もちろん、医学部の役割の多くは臨床医を養成することですので、多くの卒業生が臨床医になることが望ましいのですが、全員が臨床医になってしまうとそれは社会にとって不利益となります。医学知識を持った他の専門職も社会のために必要だからです。公共の電波を用いて放送をしているテレビ局に、医学知識を持った局員がいれば、一定の役割を果たせるかもしれません。即就職ではなく、医師としての実務経験を積んでからの方が良かったとは思いますが。

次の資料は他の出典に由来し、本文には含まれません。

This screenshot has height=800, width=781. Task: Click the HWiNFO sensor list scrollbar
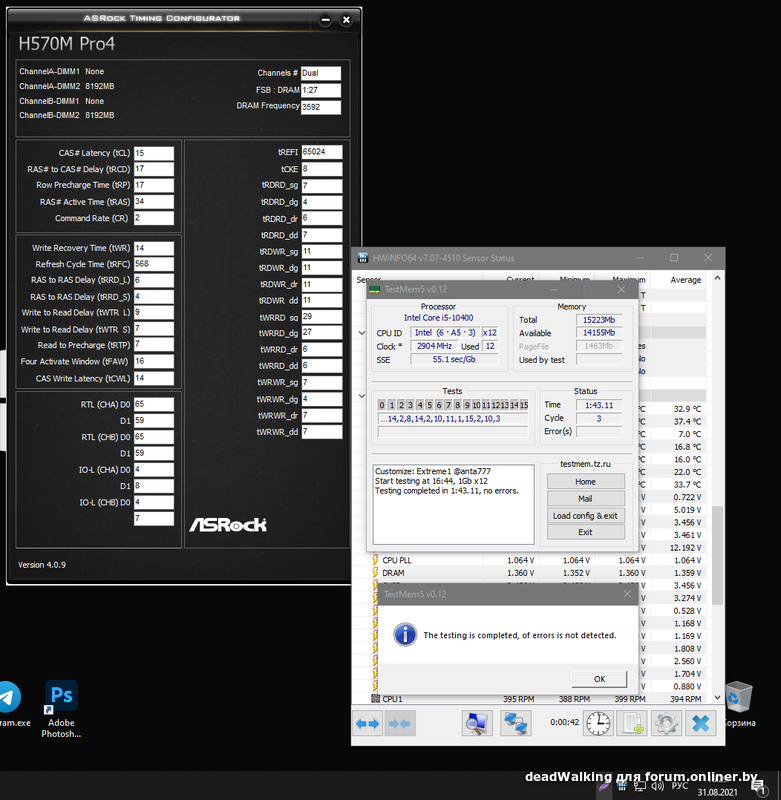click(717, 540)

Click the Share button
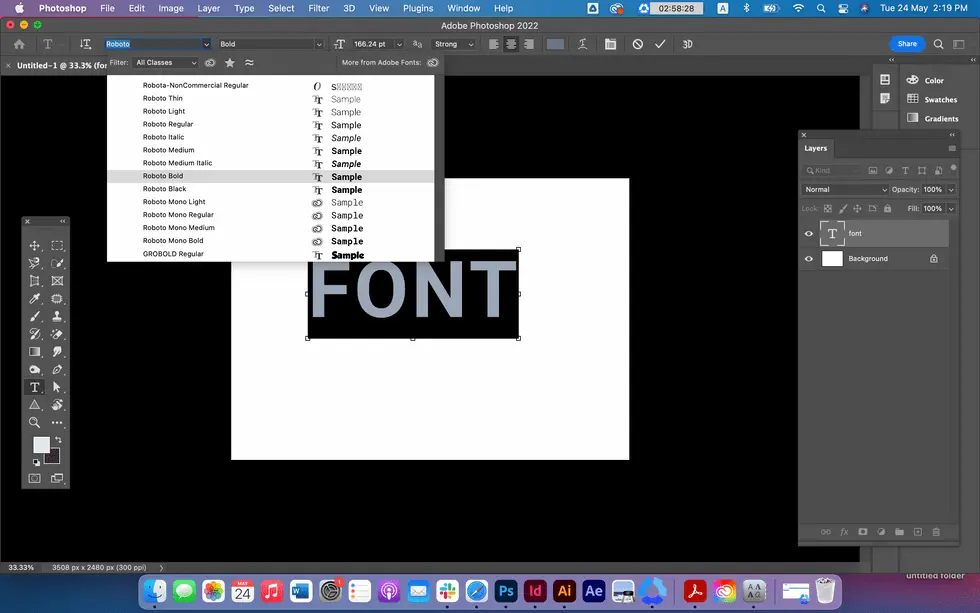pyautogui.click(x=906, y=44)
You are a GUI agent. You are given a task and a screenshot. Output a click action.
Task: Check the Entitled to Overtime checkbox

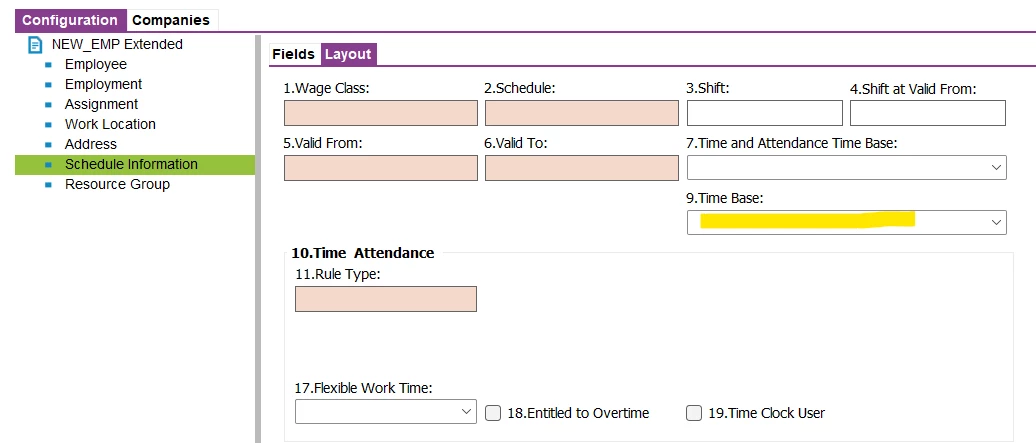pyautogui.click(x=493, y=413)
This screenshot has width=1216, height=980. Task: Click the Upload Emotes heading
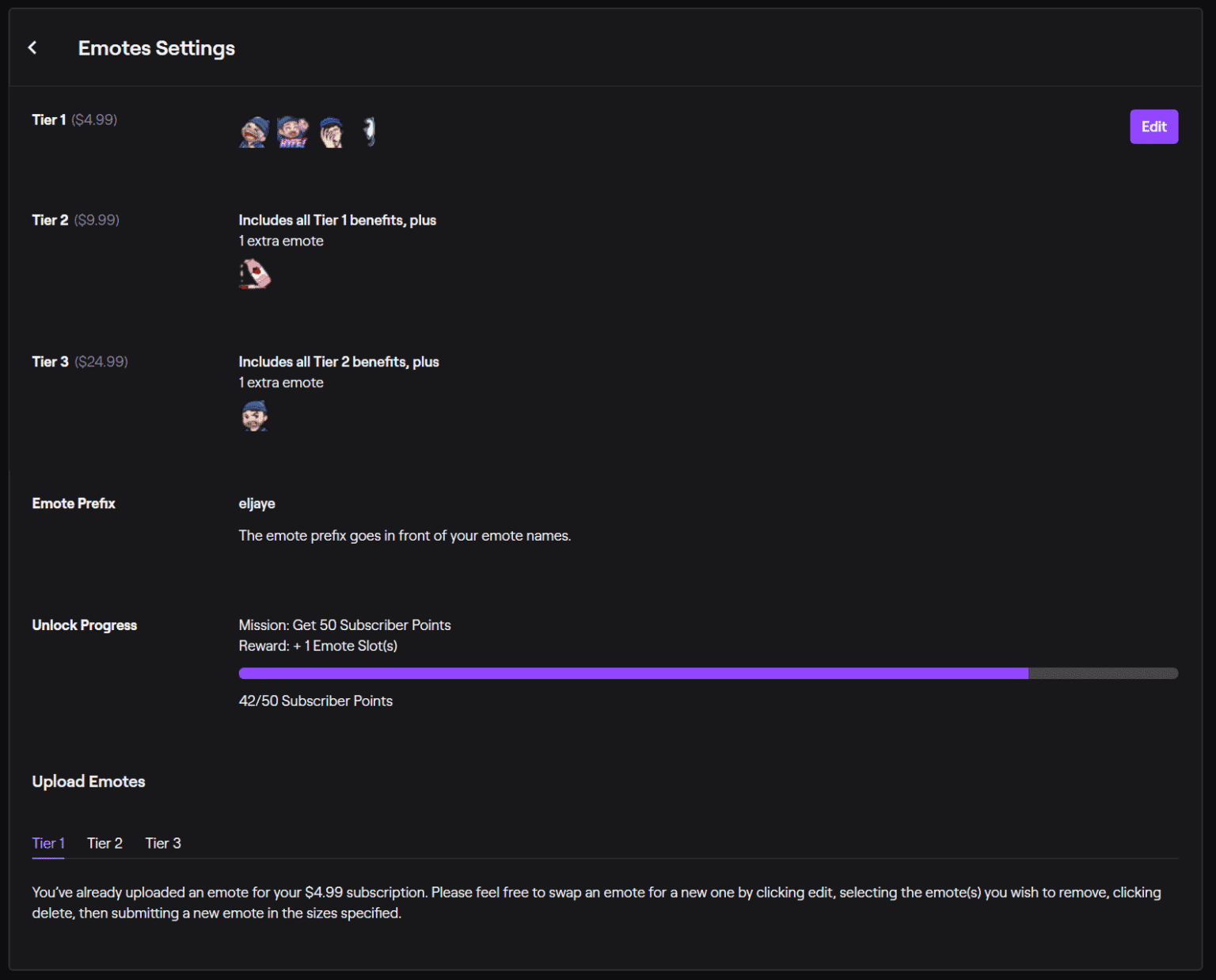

今回の件を受けて、多くの批判的な意見は、「多額の税金を医学教育にかけているのに医師にならないなんてけしからん」というものです。1人の医師を養成するのに1億円かかるなんて言われていますけど、都市伝説のレベルの話だと思います。附属病院、医学部の職員の人件費、維持管理費、設備投資費などを学生の頭数で割れば、確かにそのくらいかかるかもしれませんが、医学部の役割は臨床、研究、教育です。どこにお金がかかっているかは、6年間通えば明らかです。臨床>>>>研究>>>>>>>教育です。学生の数が多少前後しても、億単位の経費が増減することはありえません。医学部の講義は臨床と研究の合間のごく僅かな時間にパワーポイントをヒタスラ流す、実習は附属病院で医師のそばに付いて見学したり、患者さんの話を聞いたりです。講義は他学部と大差ないし、学生がいてもいなくても、附属病院の経費は大して変わらないと思います。また、税金の投入を持ち出すのであれば、例えば法学部などでも同じ議論が成り立ってしまいます。

6年間という医学教育を受けてきて、様々な理由で「臨床医になること」以外の道を選ぶ学生は少数派ですが、一定数います。そのような学生を非難するのではなく、「臨床医になること」、「臨床医であり続けること」が、彼らにとって魅力的になるような仕組みつくりが、ニッポンの医療にとって必要なのではないでしょうか。